La lutte contre les exclusions en tant que sujet de débat public et projet de politique publique semble avoir surgi de manière presque imprévisible sur la scène publique. Personne ne pouvait imaginer, dès le début des années 1990, que la thématique de l’» exclusion » allait devenir le sujet dominant de la campagne présidentielle de 1995, en partie sous l’influence d’un certain nombre d’acteurs collectifs constitués. On peut en effet se poser la question de savoir en quoi le contenu de la loi relative à la lutte contre les exclusions est le reflet des propositions des groupes de défense de la cause des plus démunis.

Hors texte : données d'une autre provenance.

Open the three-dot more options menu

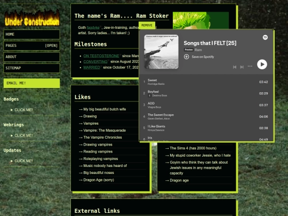point(250,66)
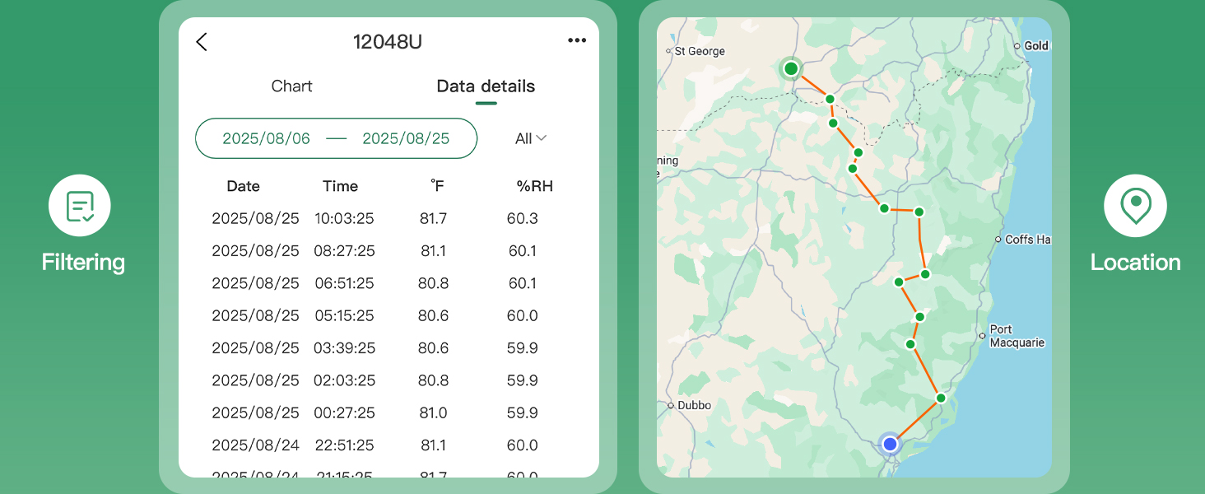Expand the All filter dropdown
Viewport: 1205px width, 494px height.
click(x=530, y=138)
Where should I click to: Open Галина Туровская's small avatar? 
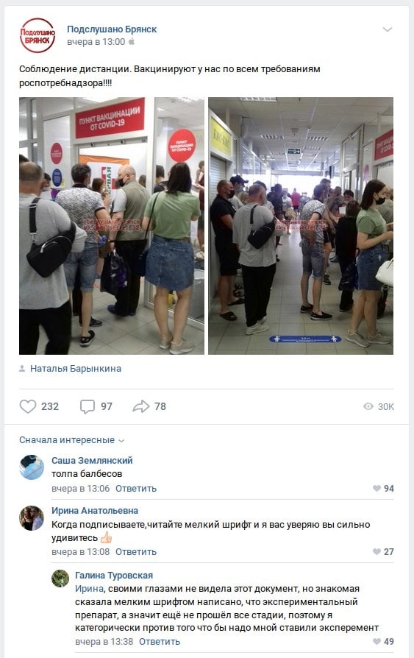[x=60, y=579]
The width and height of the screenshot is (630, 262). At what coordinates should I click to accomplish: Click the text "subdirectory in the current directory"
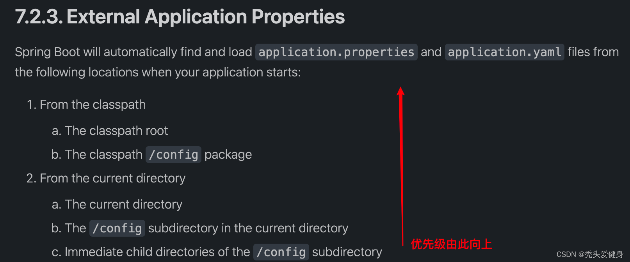[248, 228]
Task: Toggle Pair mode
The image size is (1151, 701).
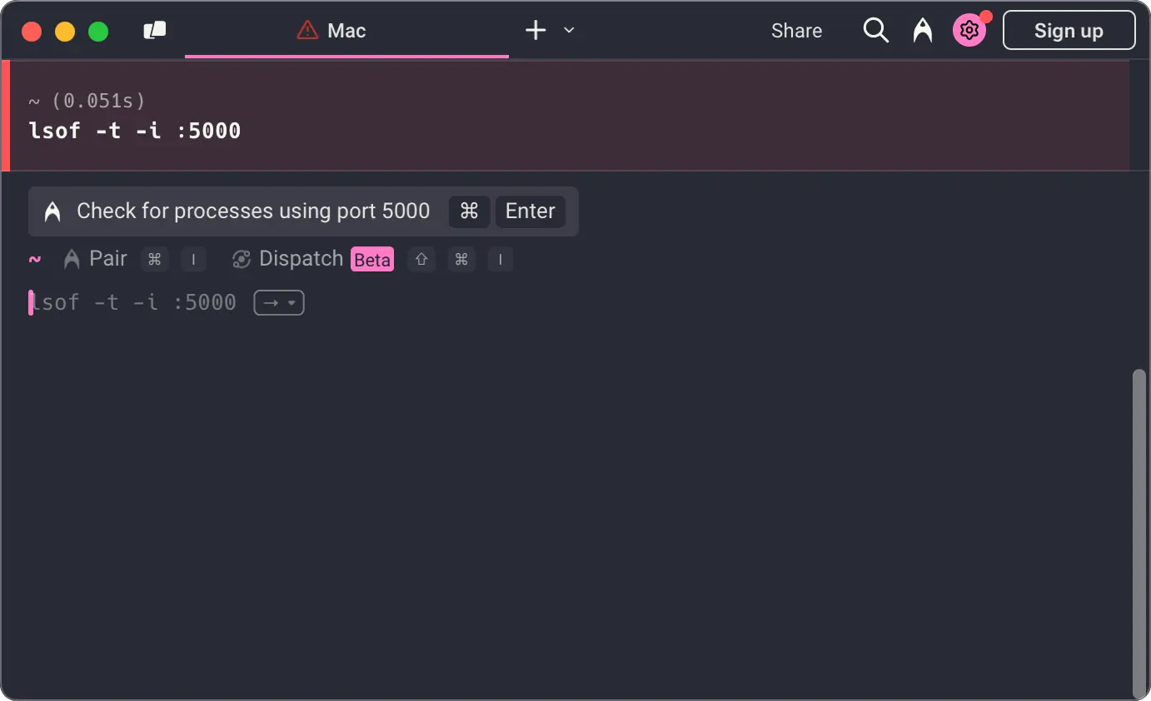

Ce questionnement est d’autant plus important que le porte-parole de l’Uniopss affirme au cours des débats parlementaires consacrés à ladite loi que « les associations seront particulièrement attentives à la prise en compte des amendements qu’elles ont proposés, car, des aménagements et des améliorations restent nécessaires pour répondre pleinement aux objectifs annoncés, et aux attentes de ceux qui se battent quotidiennement contre l’exclusion » 1033 . Cette déclaration de l’Uniopss démontre la volonté des responsables de groupes de défense de la cause des plus démunis de participer activement à l’élaboration de cette loi.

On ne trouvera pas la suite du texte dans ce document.